Americans wouldn’t be wrong to fear retaliatory attacks on the U.S. as part of the war with Iran, according to President Donald Trump.
“I guess,” Trump told TIME when asked if those in the United States should worry about domestic attacks.
“But I think they’re worried about that all the time,” Trump added. “We think about it all the time. We plan for it. But yeah, you know, we expect some things. Like I said, some people will die. When you go to war, some people will die.”
Attacks and plots in the U.S. by foreign adversaries and extremist groups were a common feature during the War on Terror over the first two decades of the 2000s.
Critics of the president were alarmed by his comments on Iran.
“This is deranged and dangerous,” Sen. Elizabeth Warren wrote on X.
Six Americans were killed as part of the conflict when an unmanned aircraft hit a U.S. facility in Kuwait, but so far attacks haven’t arrived on U.S. shores.
The president’s comments were at odds with his administration’s confident updates about the war, which have stressed the U.S. domination of Iranian airspace and the weekend strike that killed the country’s Supreme Leader Ayatollah Ali Khamenei.

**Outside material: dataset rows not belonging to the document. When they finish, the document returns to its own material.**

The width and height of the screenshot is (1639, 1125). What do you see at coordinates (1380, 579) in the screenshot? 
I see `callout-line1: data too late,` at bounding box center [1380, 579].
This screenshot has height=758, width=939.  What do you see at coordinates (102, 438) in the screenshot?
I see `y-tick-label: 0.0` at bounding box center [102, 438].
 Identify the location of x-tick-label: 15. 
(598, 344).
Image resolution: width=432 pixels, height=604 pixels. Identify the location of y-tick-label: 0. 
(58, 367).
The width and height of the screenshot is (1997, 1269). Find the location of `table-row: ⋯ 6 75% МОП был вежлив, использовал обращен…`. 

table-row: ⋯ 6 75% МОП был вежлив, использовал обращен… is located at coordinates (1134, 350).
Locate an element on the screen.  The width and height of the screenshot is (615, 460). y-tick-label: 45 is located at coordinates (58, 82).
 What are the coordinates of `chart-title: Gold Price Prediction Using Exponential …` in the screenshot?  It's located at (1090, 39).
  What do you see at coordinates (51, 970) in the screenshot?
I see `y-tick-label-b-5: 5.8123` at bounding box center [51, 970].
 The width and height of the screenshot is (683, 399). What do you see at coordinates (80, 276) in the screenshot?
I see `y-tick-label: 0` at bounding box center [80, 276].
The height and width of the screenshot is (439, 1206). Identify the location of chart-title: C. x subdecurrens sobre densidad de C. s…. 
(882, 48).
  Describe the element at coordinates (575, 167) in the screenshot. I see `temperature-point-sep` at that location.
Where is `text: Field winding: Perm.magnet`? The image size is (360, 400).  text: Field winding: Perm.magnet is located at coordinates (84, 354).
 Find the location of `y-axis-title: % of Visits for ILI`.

Elsewhere, Defense Secretary Pete Hegseth on Thursday sought to reassure Americans they wouldn’t be facing security threats in the U.S., despite the impending departure of Homeland Security Secretary Kristi Noem.
“I don’t have any concerns about whether or not the homeland will be covered down on,” he said during a press briefing at U.S. Central Command in Florida on Thursday.
In addition to the turmoil at DHS, the FBI reportedly fired members of a global counterespionage unit with deep Iran experience in the days before the war broke out as retaliation for their involvement in the Trump classified documents investigation.
Elsewhere in the TIME interview, President Trump reiterated that the war with Iran has no fixed end date.
“I have no time limits on anything,” he said. “I want to get it done.”
Part of finishing the conflict, Trump said, would mean Iran elevating a new pro-U.S. leader, a process the president insists on being a part of.
“One of the things I’m going to be asking for is the ability to work with them on choosing a new leader,” Trump said. “I’m not going through this to end up with another Khamenei. I want to be involved in the selection. They can select, but we have to make sure it’s somebody that’s reasonable to the United States.”
The president’s commitment to an open-ended war in Iran involving regime change flies in the face of his campaign commitments to avoid foreign conflicts, and Americans are increasingly souring on the war.
A Hart Research Associates/Public Opinion Strategies poll conducted for NBC News found 54 percent of American voters disapprove of Trump’s handling of the situation in Iran and 41 percent approve.